:: GESELECTEERDE TEKST ::
ECLI:NL:TADRARL:2020:297 Raad van Discipline Arnhem-Leeuwarden 20-067

ECLI: ECLI:NL:TADRARL:2020:297
Datum uitspraak: 20-07-2020
Datum publicatie: 15-02-2021
Zaaknummer(s): 20-067
Onderwerp:
  • Wat een behoorlijk advocaat betaamt t.o. de wederpartij, subonderwerp: Vrijheid van handelen
  • Wat een behoorlijk advocaat betaamt t.o. de wederpartij, subonderwerp: Fouten
Beslissingen:
Inhoudsindicatie: Voorzittersbeslissing. Klacht over de advocaat van de wederpartij. Medische tuchtprocedure. Niet is gebleken dat verweerster in de onderhavige zaak medische gegevens heeft overgelegd die voor de beoordeling door de tuchtrechter niet van betekenis kunnen zijn. Gelet hierop valt het verweerster dan ook niet tuchtrechtelijk te verwijten dat zij, in het belang van haar cliënt, de patiëntenkaart van klaagster aan het RTG heeft overgelegd. De klacht dat verweerster in haar verweer informatie heeft verstrekt waarvan zij weet of behoort te weten dat deze onjuist is, is onvoldoende onderbouwd. De voorzitter verklaart de klacht kennelijk ongegrond.
:::
> DOEL OPDRACHT
Kun je de tuchtuitspraak hierboven in twee zinnen samenvatten?
:: AANGELEVERDE GEGEVENS ::
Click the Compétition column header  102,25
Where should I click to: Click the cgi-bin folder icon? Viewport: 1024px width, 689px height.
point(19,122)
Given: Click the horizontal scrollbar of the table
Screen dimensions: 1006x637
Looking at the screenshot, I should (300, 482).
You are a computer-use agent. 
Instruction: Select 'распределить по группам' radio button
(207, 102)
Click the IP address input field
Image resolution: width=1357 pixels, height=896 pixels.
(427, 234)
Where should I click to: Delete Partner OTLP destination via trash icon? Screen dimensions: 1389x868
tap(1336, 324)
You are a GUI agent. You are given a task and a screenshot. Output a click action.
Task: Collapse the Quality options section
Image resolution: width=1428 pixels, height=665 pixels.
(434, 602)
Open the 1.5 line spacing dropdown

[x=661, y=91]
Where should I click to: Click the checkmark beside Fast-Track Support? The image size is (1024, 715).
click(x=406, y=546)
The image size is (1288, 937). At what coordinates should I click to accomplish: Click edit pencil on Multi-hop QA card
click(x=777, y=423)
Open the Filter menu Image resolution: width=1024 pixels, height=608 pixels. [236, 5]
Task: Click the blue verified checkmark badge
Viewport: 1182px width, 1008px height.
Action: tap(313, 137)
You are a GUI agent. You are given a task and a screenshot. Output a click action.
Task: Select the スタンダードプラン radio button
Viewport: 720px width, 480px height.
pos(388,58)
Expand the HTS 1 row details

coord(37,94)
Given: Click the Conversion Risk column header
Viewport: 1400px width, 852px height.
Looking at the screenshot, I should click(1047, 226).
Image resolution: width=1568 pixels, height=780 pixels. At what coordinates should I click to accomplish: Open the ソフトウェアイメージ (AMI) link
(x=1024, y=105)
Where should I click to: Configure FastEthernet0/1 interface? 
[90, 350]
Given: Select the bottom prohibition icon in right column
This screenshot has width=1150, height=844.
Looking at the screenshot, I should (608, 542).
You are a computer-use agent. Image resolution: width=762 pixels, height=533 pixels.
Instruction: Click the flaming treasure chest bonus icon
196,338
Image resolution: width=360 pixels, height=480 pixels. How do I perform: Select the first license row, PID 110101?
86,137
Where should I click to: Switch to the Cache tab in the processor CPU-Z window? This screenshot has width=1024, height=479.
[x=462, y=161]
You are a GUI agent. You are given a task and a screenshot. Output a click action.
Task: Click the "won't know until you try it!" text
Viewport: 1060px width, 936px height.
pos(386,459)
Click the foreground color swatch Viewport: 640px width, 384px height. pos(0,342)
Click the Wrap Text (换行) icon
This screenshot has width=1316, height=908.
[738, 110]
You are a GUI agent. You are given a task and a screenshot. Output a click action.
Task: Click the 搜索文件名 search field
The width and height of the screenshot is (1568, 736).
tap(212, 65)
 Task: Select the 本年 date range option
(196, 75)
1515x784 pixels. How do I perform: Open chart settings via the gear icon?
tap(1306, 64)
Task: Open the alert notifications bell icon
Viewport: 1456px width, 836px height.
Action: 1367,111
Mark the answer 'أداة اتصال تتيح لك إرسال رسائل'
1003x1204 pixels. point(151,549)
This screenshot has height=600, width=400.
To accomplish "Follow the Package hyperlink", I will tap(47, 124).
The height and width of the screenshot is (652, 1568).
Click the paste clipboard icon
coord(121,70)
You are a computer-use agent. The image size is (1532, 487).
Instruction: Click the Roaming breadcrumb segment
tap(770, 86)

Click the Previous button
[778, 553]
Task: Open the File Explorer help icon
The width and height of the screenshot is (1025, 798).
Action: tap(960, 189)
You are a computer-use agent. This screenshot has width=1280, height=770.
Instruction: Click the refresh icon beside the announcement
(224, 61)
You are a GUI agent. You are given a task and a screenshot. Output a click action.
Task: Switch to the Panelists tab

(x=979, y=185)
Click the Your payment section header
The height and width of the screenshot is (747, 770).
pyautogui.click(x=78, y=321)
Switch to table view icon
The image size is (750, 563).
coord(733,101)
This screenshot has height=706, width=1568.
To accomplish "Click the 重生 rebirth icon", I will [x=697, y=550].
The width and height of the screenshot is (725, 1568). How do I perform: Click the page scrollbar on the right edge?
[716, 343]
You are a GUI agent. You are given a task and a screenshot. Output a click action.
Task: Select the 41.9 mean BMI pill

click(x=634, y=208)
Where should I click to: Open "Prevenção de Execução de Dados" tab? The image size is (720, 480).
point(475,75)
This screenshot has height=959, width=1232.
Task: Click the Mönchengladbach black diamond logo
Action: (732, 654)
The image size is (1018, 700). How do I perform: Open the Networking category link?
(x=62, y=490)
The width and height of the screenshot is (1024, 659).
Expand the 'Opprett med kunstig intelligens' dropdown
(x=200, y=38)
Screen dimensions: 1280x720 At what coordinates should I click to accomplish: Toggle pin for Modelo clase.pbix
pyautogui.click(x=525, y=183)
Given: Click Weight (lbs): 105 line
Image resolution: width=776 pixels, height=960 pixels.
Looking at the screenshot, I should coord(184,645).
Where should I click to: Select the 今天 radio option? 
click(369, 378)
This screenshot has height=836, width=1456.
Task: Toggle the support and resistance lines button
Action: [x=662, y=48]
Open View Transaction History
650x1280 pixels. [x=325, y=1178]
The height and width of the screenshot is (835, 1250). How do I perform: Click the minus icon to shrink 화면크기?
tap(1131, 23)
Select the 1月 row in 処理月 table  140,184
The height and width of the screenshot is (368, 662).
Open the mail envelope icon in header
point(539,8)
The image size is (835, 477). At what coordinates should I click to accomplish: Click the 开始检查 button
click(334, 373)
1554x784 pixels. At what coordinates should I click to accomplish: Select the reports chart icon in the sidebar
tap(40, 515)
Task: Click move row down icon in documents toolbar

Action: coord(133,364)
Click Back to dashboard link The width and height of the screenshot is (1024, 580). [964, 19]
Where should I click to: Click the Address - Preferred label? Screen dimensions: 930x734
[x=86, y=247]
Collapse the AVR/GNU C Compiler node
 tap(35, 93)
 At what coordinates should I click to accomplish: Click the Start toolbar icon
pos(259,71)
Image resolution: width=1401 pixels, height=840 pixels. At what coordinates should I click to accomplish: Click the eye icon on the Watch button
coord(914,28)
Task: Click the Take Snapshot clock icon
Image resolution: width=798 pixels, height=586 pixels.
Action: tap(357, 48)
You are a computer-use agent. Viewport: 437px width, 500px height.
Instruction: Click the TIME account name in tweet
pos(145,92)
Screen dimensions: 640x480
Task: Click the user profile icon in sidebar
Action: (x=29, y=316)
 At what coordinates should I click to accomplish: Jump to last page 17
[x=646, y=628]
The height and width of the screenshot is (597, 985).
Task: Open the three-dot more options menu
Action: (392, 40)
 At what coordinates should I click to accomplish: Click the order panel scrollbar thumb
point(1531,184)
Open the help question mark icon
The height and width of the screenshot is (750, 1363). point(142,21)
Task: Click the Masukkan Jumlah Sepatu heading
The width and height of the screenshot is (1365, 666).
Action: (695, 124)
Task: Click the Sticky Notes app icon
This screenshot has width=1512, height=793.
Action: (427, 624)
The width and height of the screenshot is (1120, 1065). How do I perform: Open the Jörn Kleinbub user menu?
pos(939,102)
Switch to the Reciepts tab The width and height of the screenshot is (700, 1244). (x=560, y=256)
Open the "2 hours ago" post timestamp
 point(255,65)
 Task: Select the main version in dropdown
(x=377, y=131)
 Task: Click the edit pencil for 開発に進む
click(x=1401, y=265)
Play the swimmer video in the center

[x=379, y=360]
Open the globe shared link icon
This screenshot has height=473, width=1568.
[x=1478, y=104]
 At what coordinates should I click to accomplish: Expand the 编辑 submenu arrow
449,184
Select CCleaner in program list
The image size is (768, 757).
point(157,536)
:::
> UITWERKING
De voorzitter van de Raad van Discipline Arnhem-Leeuwarden besliste over een klacht tegen de advocaat van de wederpartij, die in een medische tuchtprocedure in het belang van haar cliënt medische gegevens van klaagster aan het RTG had overgelegd. Omdat niet bleek dat die gegevens voor de beoordeling door de tuchtrechter zonder betekenis waren en de klacht over onjuiste informatie onvoldoende was onderbouwd, verklaarde de voorzitter de klacht kennelijk ongegrond.